Secondo un nuovo report di Bloomberg, Nintendo avrebbe chiesto ai suoi partner che si occupano della catena di montaggio di aumentare nuovamente la produzione della Nintendo Switch, portando il suo obiettivo a 30 milioni di unità per questo anno fiscale,

La casa di Kyoto aveva aumentato gli ordini di produzione a 25 milioni di unità all’inizio di agosto, ma ciò si sarebbe dimostrato insufficiente e gli assemblatori ora gestiscono gli stabilimenti al 120%, secondo quanto riportato da persone a conoscenza della situazione.

La produzione di Switch è stata soffocata dai blocchi del coronavirus in Cina all’inizio dell’anno, ma da allora questi problemi sono stati risolti e la catena di fornitura di Nintendo è ora pienamente operativa.
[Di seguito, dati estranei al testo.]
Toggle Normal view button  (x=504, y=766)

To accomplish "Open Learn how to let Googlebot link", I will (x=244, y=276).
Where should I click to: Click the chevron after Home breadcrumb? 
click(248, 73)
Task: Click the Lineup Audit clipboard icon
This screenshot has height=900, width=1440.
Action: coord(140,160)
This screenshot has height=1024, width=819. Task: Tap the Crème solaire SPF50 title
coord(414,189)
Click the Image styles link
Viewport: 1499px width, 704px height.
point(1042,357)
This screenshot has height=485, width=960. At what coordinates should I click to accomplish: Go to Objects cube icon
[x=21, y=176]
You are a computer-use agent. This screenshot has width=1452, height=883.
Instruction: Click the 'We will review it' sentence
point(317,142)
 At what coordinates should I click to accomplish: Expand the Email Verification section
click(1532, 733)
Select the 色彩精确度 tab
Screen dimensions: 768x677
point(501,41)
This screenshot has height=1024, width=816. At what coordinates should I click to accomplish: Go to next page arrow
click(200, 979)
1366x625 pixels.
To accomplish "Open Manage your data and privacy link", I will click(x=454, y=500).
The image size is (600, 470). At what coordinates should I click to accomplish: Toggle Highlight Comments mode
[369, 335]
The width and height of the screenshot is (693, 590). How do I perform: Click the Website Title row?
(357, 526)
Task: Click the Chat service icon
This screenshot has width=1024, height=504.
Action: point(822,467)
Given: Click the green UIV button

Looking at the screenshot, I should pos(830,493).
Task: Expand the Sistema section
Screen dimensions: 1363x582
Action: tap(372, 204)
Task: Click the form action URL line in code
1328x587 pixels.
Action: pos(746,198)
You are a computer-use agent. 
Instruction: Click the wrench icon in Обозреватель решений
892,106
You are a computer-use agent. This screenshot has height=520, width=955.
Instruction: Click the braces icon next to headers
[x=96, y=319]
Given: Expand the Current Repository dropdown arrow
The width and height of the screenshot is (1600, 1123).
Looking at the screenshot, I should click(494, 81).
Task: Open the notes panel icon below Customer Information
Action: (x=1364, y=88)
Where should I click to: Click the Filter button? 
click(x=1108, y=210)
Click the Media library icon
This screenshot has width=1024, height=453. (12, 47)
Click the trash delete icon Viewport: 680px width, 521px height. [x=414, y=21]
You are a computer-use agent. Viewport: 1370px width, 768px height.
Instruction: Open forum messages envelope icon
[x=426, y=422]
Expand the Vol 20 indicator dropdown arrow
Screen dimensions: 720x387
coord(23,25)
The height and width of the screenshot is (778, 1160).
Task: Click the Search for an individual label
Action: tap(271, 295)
Tuttavia, l’impennata della domanda che la società ha ricevuto grazie ad Animal Crossing è stata rara, con il gioco e la console che hanno sostenuto un elevato numero di vendite sei mesi dopo l’uscita del titolo.

L’introduzione di una variante Switch Lite più economica alla fine del 2019 ha contribuito ad ampliare il potenziale pubblico della piattaforma, e Nintendo starebbe lavorando per un modello di Nintendo Switch aggiornato e una gamma di giochi aggiornata per il 2021, Diversi sviluppatori di giochi esterni a Nintendo hanno inoltre affermato che Nintendo ha chiesto loro di rendere i loro giochi pronti per il 4K, suggerendo che è in arrivo un aggiornamento della risoluzione.

Una Nintendo Switch Pro potrebbe dunque arrivare il prossimo anno con il supporto al 4K, e allo stesso tempo le scorte di Switch base potrebbero aumentare nei prossimi mesi.